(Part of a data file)
──────────────────────────────

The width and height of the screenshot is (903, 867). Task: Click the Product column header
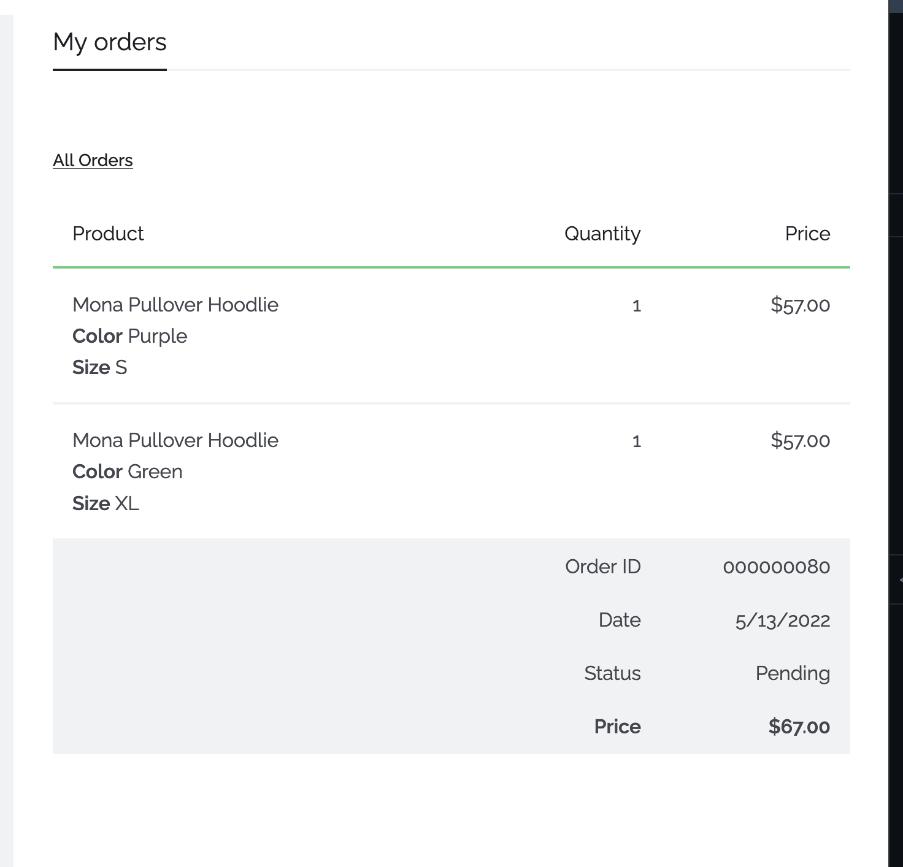pos(108,234)
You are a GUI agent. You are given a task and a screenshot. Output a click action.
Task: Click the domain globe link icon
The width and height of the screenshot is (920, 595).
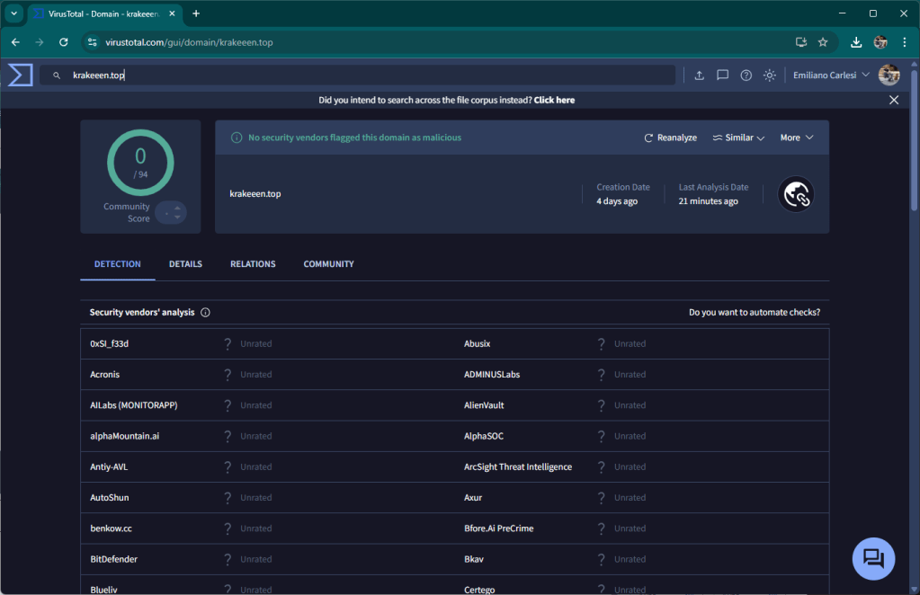(796, 194)
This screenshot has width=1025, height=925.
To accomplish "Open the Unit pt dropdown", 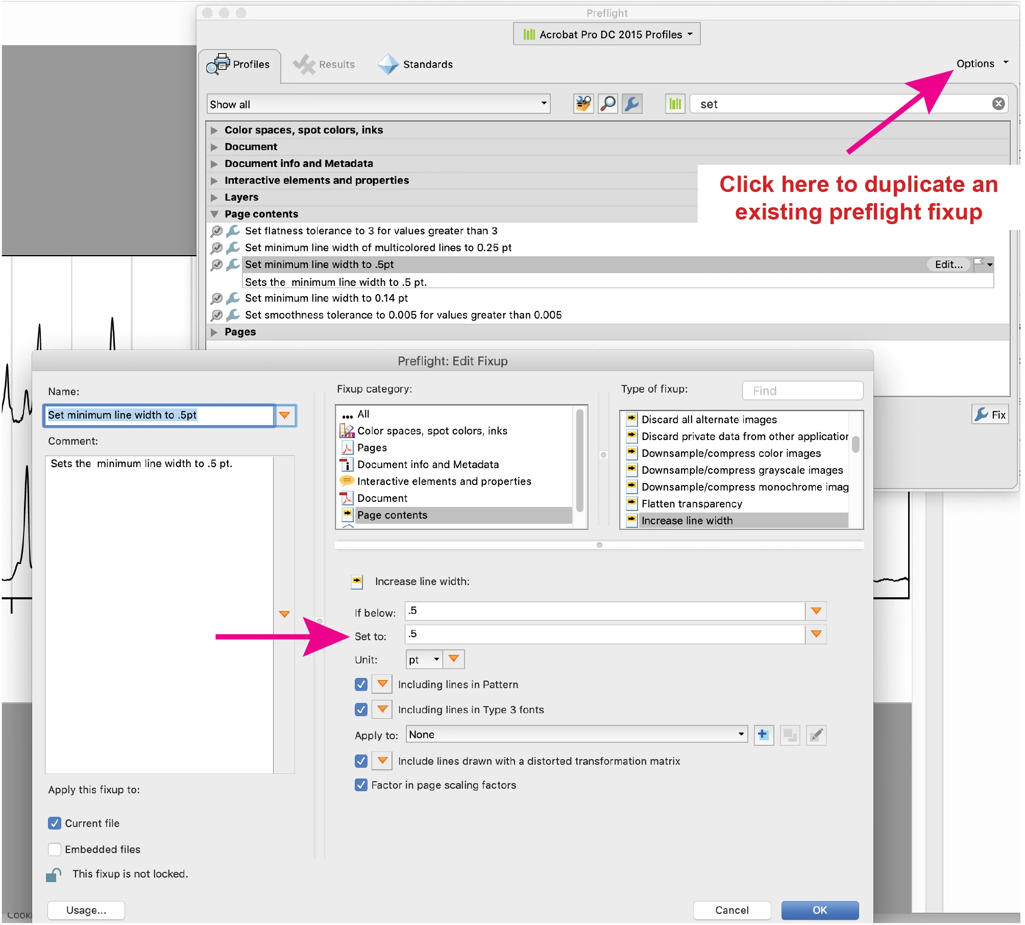I will 424,660.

──────────────────────────────

- **WRITTEN INSTRUCTION**: Extract each line of the records that contains the string "screenshot", matching case exactly.

- **COMPLETED TASK**:
The width and height of the screenshot is (903, 867). Task: Click the Product column header
You are a GUI agent. You are given a task and a screenshot. Output a click action.
The width and height of the screenshot is (920, 595).
This screenshot has width=1025, height=925.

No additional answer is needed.